◆ **WHAT TO WORK ON**
Return the entries in full, exactly as they were written.

··········

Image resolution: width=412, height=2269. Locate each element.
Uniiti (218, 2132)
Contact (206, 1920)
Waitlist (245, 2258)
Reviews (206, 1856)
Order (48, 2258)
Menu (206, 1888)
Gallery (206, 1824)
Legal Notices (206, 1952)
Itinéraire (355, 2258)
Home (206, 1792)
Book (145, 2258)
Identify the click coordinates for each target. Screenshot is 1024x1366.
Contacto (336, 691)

··········

◆ **YOUR SOLUTION**
Image resolution: width=412, height=2269. Locate each element.
Uniiti (218, 2132)
Contact (206, 1920)
Waitlist (245, 2258)
Reviews (206, 1856)
Order (48, 2258)
Menu (206, 1888)
Gallery (206, 1824)
Legal Notices (206, 1952)
Itinéraire (355, 2258)
Home (206, 1792)
Book (145, 2258)
Identify the click coordinates for each target. Screenshot is 1024x1366.
Contacto (336, 691)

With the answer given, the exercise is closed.